We had an enjoyable visit to the handsome Institution of Civil Engineers at 1 Great George Street. This year they are celebrating the two hundredth anniversary of their founding, by eight civil (as opposed to military) engineers at Kendall’s coffee house in Fleet Street. As the Institution grew they moved premises several times. The last move, which was caused by the demolition of their building for the construction of the present Treasury Building, was across Great George Street, where the present stone-clad building was completed in 1913, incorporating the very fine wooden panelling from their old headquarters, only finished in 1986.

We were lucky to be able to see all the ground floor rooms, in which the earlier panelling was installed. These are often used for conferences, and are each called after a distinguished early engineer and feature many portraits of past presidents – there were many familiar names: Brunel, Stephenson and Telford among them. We then proceeded up the magnificent stairs to the first floor, where there is a lecture theatre and a very sumptuous reception room, previously used for engineering examinations and their annual ball, as well as the old library in which the Institution puts on exhibitions open to the public. We were also taken upstairs to their excellent modern library, which is much used by their 90,000 members.

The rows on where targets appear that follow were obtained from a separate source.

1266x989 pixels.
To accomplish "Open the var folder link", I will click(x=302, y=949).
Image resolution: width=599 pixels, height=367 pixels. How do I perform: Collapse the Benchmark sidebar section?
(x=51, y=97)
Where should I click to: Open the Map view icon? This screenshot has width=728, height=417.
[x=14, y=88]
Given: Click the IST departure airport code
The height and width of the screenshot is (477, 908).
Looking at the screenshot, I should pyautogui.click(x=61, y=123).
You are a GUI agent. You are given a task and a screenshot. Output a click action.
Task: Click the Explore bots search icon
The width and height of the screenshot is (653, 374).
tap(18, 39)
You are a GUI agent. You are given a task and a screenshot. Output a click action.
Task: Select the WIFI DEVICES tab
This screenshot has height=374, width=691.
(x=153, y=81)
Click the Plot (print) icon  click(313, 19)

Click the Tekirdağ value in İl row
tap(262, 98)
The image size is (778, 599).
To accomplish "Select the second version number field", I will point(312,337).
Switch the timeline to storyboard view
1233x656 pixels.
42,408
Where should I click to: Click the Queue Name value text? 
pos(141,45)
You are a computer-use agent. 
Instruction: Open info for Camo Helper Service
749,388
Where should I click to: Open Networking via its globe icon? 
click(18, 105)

On the way the portrait of a past president was pointed out: Mr Brodie, who was president from 1920 to 21 and solved the problem of disputes over whether football goals had been scored or not, by proposing the attachment of nets to the back of goals! A good example of the wide-ranging problem-solving that engineers are trained for.

The main entrance, staircase and exhibition room are open to the general public, Monday to Friday and are well worth a visit, especially to view their bi-centenial "Invisible Superheroes" exhibition.